Grupo de Mulheres de Rio Doce e de Santa Cruz do Escalvado discutem reparação no território

Lideranças femininas de Rio Doce e Santa Cruz do Escalvado participaram, nos dias 10 e 13 de agosto, respectivamente, de reuniões para discutir o Programa para Mulheres previsto no Acordo de Repactuação e levantar demandas e oportunidades para as mulheres dos territórios. Os encontros aconteceram no escritório da ATI Rosa Fortini, em Rio Doce e em Nova Soberbo.

Programa para Mulheres

Nas reuniões, foram apresentadas informações sobre o andamento do Programa para Mulheres. A proposta deverá contemplar, em uma primeira etapa, mulheres que foram registradas como dependentes no cadastro da Fundação Renova, tinham 16 anos ou mais na época do rompimento e ainda não receberam indenização individual. Também foi informado que outras situações e grupos poderão ser avaliados posteriormente.

A definição dos critérios gerou dúvidas entre as lideranças, principalmente sobre mulheres que podem ficar de fora, como idosas, mulheres que eram menores de 16 anos em 2015 e hoje são adultas, viúvas, dependentes e pessoas que não receberam indenização. As participantes também reforçaram a necessidade de diferenciar o Programa para Mulheres do Anexo 3 e de evitar que informações ainda não confirmadas sejam repassadas às comunidades.

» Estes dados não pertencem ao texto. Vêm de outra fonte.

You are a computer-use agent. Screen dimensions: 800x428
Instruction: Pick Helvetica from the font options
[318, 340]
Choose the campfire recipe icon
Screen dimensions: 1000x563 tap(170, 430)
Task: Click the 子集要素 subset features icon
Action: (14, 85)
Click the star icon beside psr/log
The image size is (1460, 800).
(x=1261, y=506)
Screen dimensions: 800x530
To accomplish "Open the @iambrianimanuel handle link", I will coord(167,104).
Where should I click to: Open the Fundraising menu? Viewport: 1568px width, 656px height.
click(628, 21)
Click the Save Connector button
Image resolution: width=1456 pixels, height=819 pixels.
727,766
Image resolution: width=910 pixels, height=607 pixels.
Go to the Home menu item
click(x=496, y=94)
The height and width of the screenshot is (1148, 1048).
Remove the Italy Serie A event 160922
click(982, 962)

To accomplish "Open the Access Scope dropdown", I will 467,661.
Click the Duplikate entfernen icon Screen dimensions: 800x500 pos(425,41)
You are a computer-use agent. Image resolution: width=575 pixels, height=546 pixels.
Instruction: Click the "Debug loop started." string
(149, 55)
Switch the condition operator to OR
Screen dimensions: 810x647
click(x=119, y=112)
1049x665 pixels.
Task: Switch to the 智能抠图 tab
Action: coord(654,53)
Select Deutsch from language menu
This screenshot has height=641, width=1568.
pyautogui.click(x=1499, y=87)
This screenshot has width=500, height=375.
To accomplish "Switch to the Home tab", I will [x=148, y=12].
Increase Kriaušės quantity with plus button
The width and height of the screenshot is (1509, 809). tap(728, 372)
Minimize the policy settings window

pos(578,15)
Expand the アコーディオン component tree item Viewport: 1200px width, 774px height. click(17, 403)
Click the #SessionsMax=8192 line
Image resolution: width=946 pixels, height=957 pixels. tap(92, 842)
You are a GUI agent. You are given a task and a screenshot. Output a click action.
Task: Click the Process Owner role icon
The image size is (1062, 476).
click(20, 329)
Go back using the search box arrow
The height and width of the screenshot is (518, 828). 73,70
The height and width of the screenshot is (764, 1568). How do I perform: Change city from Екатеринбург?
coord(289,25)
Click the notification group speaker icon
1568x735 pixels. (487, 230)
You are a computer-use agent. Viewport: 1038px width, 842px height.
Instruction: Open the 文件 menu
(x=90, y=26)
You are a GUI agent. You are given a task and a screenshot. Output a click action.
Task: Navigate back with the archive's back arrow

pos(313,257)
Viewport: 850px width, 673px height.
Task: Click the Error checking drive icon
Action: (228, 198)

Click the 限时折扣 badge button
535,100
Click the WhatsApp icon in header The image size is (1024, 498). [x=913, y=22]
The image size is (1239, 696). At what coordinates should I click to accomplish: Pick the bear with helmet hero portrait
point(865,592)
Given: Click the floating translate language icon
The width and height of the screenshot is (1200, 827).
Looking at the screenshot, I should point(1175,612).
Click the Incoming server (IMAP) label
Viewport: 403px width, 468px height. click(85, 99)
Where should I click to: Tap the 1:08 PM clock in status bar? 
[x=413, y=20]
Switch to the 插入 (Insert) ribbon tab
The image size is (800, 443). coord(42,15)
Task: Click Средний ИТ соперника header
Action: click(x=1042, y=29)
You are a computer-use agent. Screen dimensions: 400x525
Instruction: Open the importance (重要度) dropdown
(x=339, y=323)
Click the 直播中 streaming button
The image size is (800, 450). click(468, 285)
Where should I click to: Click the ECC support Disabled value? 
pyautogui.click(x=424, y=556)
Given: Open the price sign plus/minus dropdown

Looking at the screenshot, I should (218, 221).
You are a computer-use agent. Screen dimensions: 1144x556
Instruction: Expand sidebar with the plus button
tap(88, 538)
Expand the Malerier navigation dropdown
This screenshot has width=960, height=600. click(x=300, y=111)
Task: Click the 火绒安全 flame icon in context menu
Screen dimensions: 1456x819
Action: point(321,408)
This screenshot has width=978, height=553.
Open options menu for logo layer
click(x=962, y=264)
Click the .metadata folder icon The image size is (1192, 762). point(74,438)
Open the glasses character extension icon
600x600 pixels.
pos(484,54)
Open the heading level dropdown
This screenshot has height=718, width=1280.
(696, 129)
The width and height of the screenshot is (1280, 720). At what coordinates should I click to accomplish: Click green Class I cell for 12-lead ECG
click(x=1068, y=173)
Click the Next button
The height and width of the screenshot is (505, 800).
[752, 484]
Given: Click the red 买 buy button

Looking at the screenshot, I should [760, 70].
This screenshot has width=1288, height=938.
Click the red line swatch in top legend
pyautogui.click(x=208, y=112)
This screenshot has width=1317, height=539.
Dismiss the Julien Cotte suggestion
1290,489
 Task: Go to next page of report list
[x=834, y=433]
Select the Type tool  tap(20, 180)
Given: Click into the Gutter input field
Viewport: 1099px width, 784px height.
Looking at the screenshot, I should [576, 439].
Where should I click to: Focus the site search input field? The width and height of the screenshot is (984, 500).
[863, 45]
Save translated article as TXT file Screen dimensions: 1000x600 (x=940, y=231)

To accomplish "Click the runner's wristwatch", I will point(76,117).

Grupo reunido em Nova Soberbo. Foto: ATI Rosa Fortini

Autonomia feminina e geração de renda

Além do programa, as reuniões buscaram identificar outras possibilidades de fortalecimento da autonomia e da geração de renda. Em Rio Doce, foi proposta a realização de um mapeamento de saberes e talentos femininos, para conhecer as habilidades e experiências das mulheres e identificar oportunidades. Também foram discutidos projetos previstos no Acordo, como o Coopera Mais e os Quintais Produtivos, além da possibilidade de iniciativas voltadas às jovens, como capacitação digital.

As participantes também apresentaram propostas para fortalecer a economia local. Entre elas, esteve a possibilidade de criação de uma cooperativa voltada aos comerciantes do território, com o objetivo de fortalecer os pequenos negócios e contribuir para a geração de renda.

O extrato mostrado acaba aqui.